Hungary is a landlocked country in central Europe. The Danube River bisects its capital, Budapest. Amongst the cityscape are a plethora of architectural landmarks from Buda’s grand neoclassical buildings and medieval Castle Hill and grand neoclassical buildings along Pest’s Andrássy Avenue, to the 19th century Chain Bridge. Turkish and Roman influence on Hungarian culture also introduced mineral spas, including at thermal Lake Hévíz.
Despite its small size, Hungary boasts eight UNESCO World Heritage Sites. The panorama of Budapest along the Danube, the world-famous wine region where the famous Hungarian dessert wine Tokaji Aszú is grown, the Millenary Benedictine Abbey, the endless plains of Hortobágy with centuries of shepherding traditions, the early Christian Necropolis, and finally the Aggtelek karst are all heritage ambassadors for Hungary.
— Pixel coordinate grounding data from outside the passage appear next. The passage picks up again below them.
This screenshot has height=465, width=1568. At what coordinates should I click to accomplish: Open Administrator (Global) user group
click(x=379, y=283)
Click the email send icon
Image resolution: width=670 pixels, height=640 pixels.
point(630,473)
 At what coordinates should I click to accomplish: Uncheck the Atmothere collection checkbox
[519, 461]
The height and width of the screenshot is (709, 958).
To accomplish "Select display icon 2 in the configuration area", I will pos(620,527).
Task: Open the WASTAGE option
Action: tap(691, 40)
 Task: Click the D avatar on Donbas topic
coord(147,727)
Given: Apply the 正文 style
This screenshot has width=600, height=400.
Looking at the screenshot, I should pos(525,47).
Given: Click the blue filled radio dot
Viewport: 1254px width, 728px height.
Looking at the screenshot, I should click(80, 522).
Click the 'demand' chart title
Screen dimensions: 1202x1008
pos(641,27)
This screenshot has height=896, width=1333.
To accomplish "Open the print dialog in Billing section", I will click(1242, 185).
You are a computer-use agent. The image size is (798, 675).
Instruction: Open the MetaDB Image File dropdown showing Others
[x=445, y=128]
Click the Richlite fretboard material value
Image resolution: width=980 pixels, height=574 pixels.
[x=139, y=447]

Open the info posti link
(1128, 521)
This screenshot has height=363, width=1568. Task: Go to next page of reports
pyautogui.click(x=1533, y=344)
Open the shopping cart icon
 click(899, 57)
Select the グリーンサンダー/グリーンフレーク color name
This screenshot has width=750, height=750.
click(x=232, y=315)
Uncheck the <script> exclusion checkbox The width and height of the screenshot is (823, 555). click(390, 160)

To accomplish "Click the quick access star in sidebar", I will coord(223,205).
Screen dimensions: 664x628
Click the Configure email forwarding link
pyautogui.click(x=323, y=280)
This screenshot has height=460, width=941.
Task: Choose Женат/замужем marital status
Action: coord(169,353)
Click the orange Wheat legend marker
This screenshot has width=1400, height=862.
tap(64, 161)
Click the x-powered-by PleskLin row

Budapest is a bustling, metropolitan city where life never stops. Situated on the bank of the Danube, the Palace of Arts (Müpa) often stages English speaking performances. This institute offers a wide range of classical and popular music concerts, theatrical, dance art and contemporary circus performances. It is the home of the Ludwig Museum of Contemporary Art and the Franz Liszt Academy of Music. The famous Hungarian composer had contributed to the establishment of the Academy, now in place for over 140 years. There are so many reasons to visit Hungary, so come and enjoy the rich tapestry of history and culture.